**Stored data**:
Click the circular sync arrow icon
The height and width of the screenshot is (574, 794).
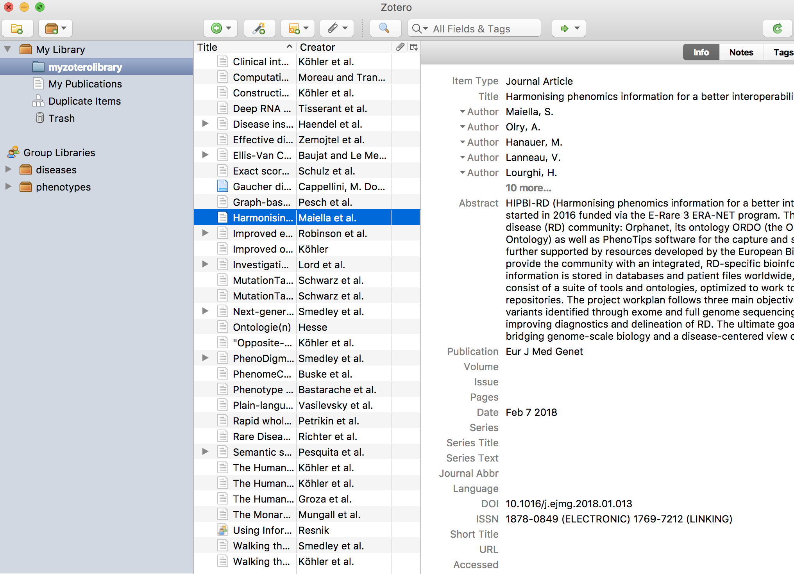point(777,28)
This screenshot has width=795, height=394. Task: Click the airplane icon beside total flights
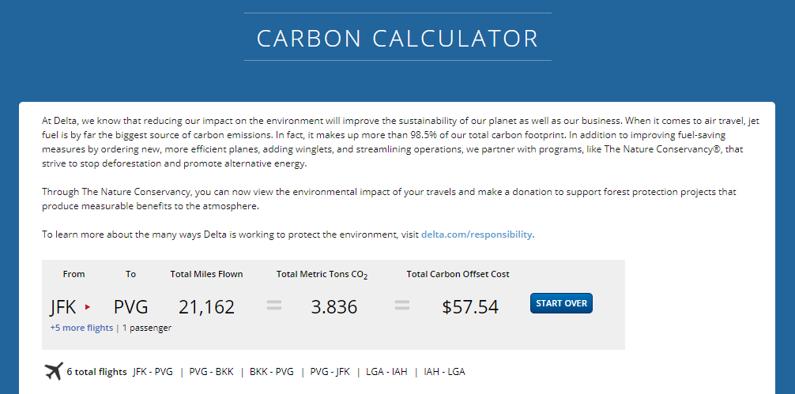point(54,371)
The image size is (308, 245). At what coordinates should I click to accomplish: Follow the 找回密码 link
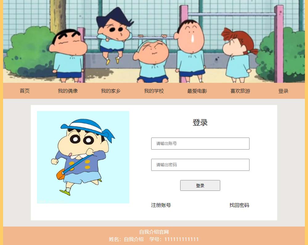239,205
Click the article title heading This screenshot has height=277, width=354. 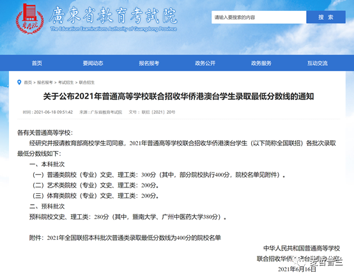(178, 97)
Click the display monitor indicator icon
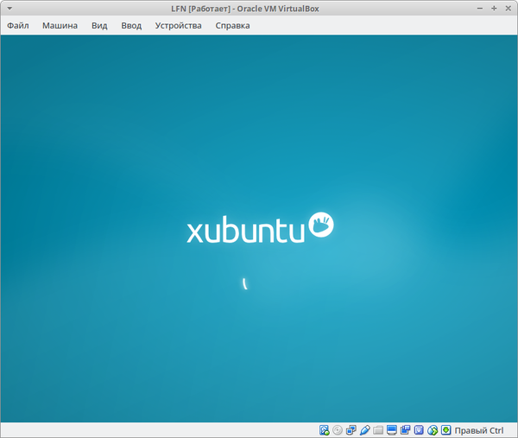 click(392, 430)
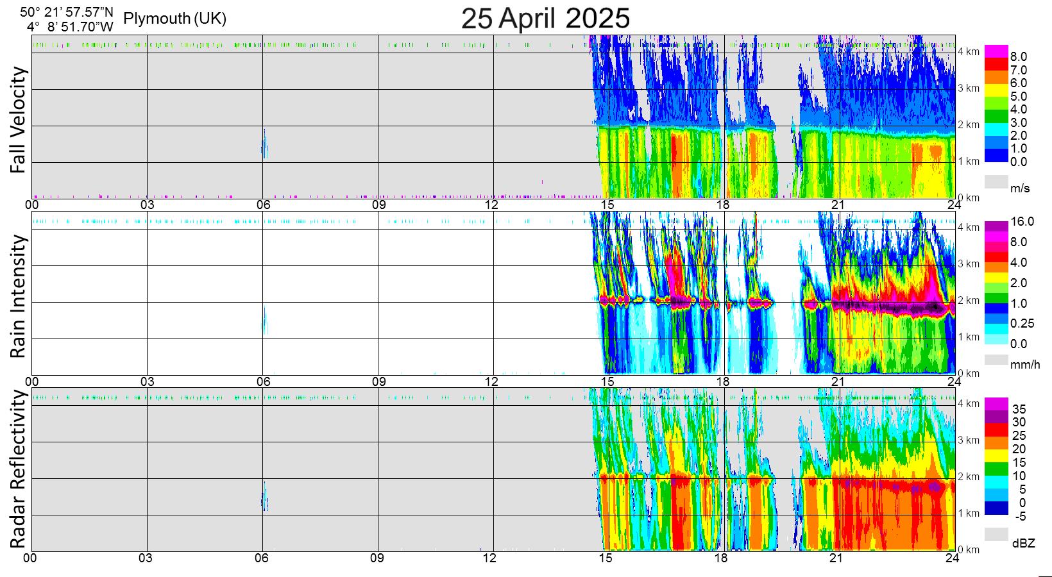Screen dimensions: 1052x577
Task: Select the dark blue swatch in Reflectivity legend
Action: (x=996, y=508)
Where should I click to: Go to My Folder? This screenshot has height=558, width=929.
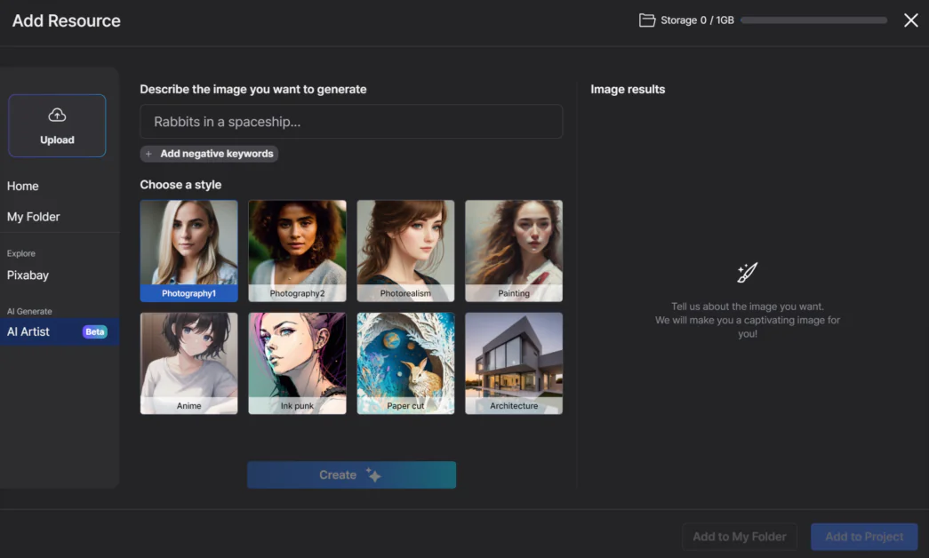[34, 217]
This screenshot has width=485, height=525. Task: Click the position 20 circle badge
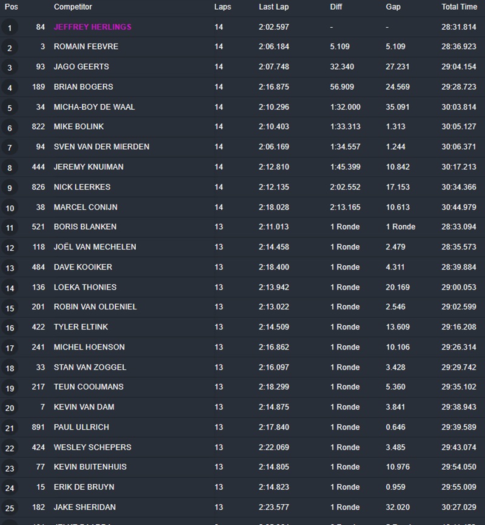click(10, 408)
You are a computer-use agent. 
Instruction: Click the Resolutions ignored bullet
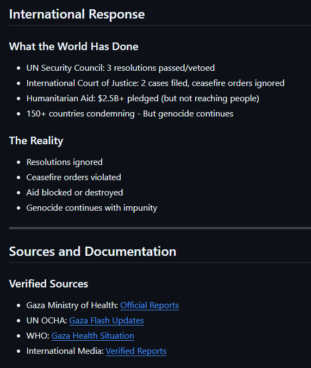tap(65, 162)
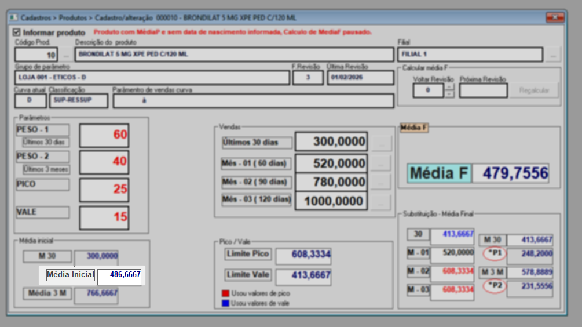Image resolution: width=582 pixels, height=327 pixels.
Task: Click the application icon in the title bar
Action: coord(14,17)
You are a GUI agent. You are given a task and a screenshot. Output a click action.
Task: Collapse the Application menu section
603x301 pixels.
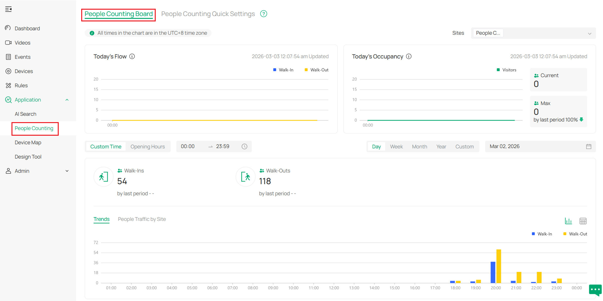[x=67, y=100]
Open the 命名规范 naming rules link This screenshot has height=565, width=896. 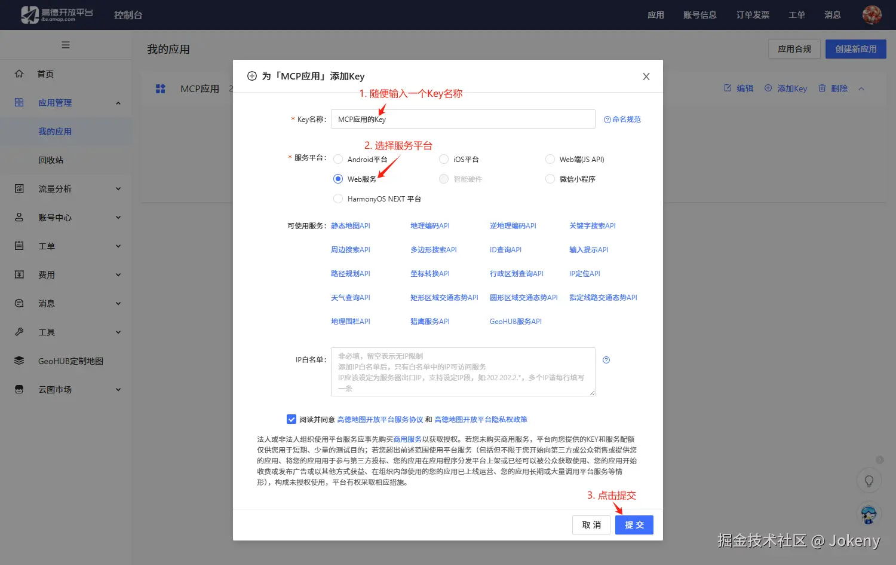(622, 120)
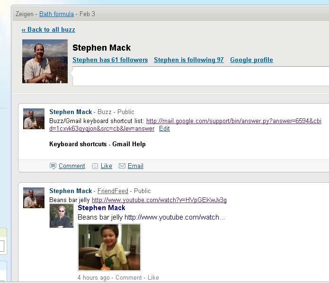
Task: Click the speech bubble Comment icon
Action: click(x=53, y=166)
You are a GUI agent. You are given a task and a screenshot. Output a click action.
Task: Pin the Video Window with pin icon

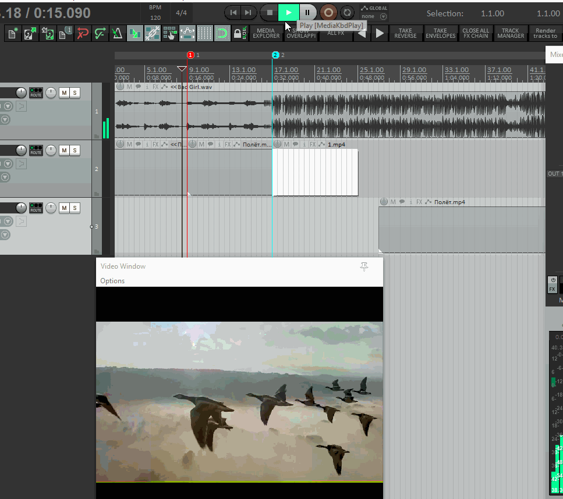(364, 266)
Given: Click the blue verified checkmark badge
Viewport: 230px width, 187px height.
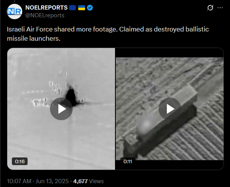Looking at the screenshot, I should click(x=90, y=8).
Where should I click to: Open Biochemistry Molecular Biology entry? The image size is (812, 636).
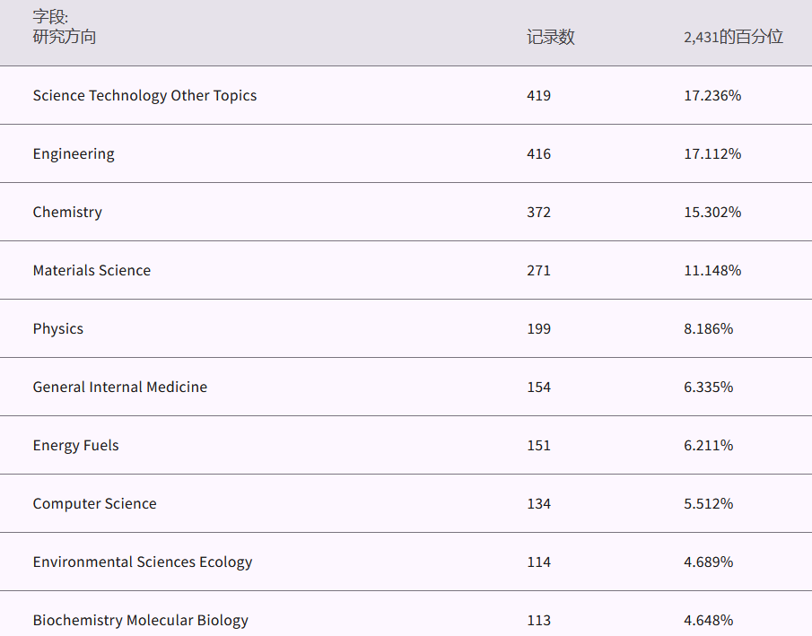pyautogui.click(x=141, y=621)
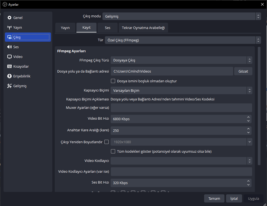The image size is (267, 206).
Task: Check 'Tüm kodekleri göster' option
Action: pos(113,151)
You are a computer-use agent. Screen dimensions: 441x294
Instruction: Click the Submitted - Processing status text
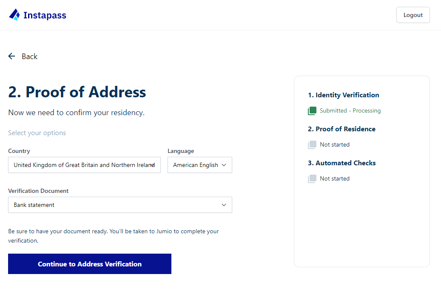(x=350, y=111)
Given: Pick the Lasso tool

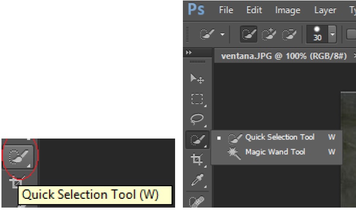Looking at the screenshot, I should point(197,119).
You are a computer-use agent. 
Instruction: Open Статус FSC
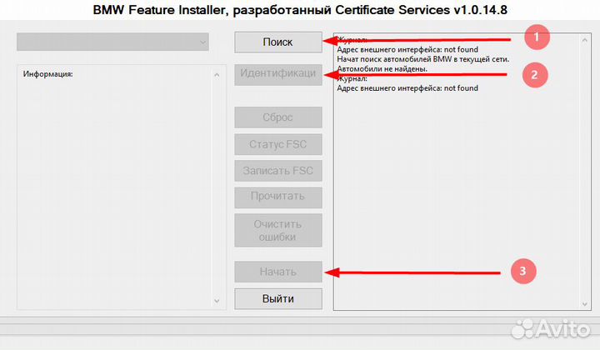pos(278,144)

**Work required**: The answer must consist of the line containing "Instruction: Click the Submitted" and every line after it through the end of the records, retyped exactly, with all pictures left out.

**Output**:
Instruction: Click the Submitted - Processing status text
(x=350, y=111)
Given: Pick the Lasso tool

Looking at the screenshot, I should point(197,119).
You are a computer-use agent. 
Instruction: Open Статус FSC
pos(278,144)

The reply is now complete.